Jeff Dettbarn, a radiology technologist at a VA hospital in Iowa City, started documenting such cancellations early last year. Since then, VA Inspector General Michael Missal has announced an audit for nine VA medical centers in Iowa, Florida, North Carolina, Ohio, Texas, Colorado, Nevada, and California. The audit will "determine whether VA processed radiology requests in a timely manner and appropriately managed canceled requests," Missal tells USA Today.
What happened? Lisa Bickford, an administrative staffer at Dettbarn's hospital, has testified that the hospital's chief radiologist instructed the employees to "clean" incomplete orders in an effort to address a growing backlog. Thousands of diagnostics orders were then cancelled over the span of a few weeks; the national VA's cancellation guidelines may have been violated in the process. In a video interview with USA Today, Dettbarn says he saw as many as 30 to 50 poorly justified cancellations issued at a time.

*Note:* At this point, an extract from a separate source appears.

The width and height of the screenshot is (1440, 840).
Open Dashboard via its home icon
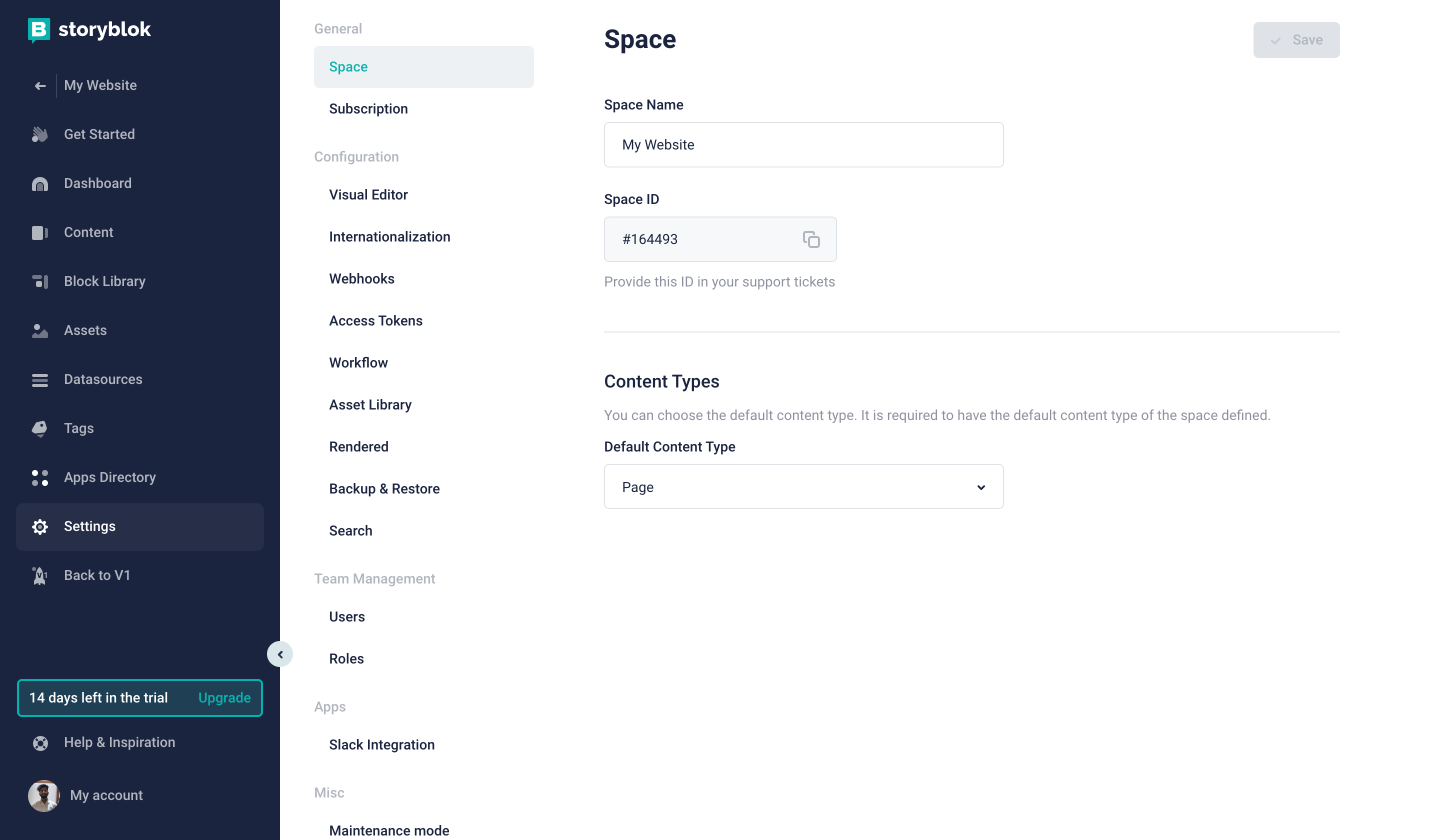point(40,184)
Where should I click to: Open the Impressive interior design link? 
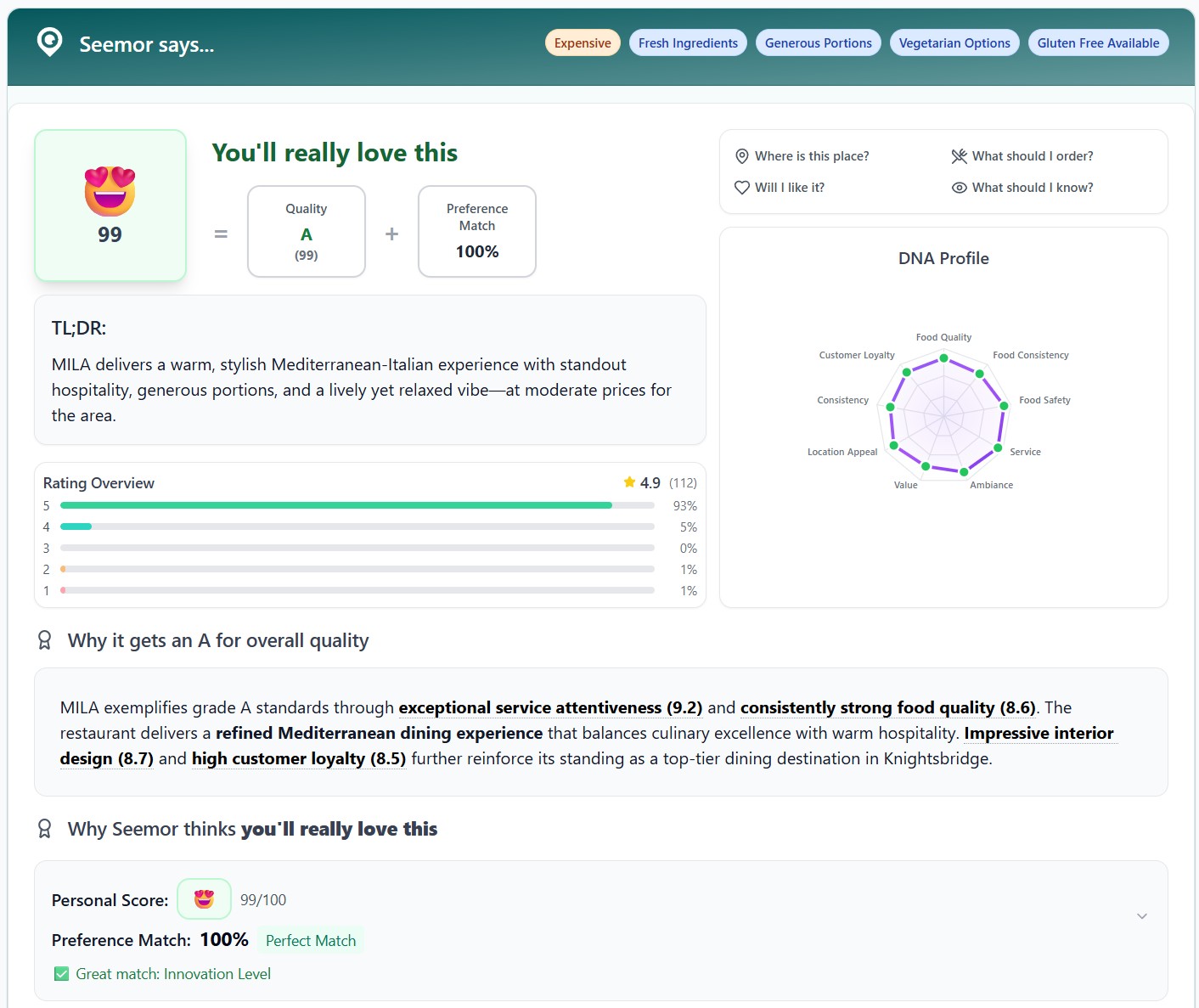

Bryan Clark, a spokesperson for the hospital, insists to USA Today that the failure to follow the guidelines occured only in "small number of instances."
Dettbarn now faces disciplinary action. Neither the hospital nor the agency is willing to identify his alleged offense unless Dettbarn gives them written permission to do so, and Dettbarn has not given them that permission. He has, however, speculated to USA Today that the move was retaliatory.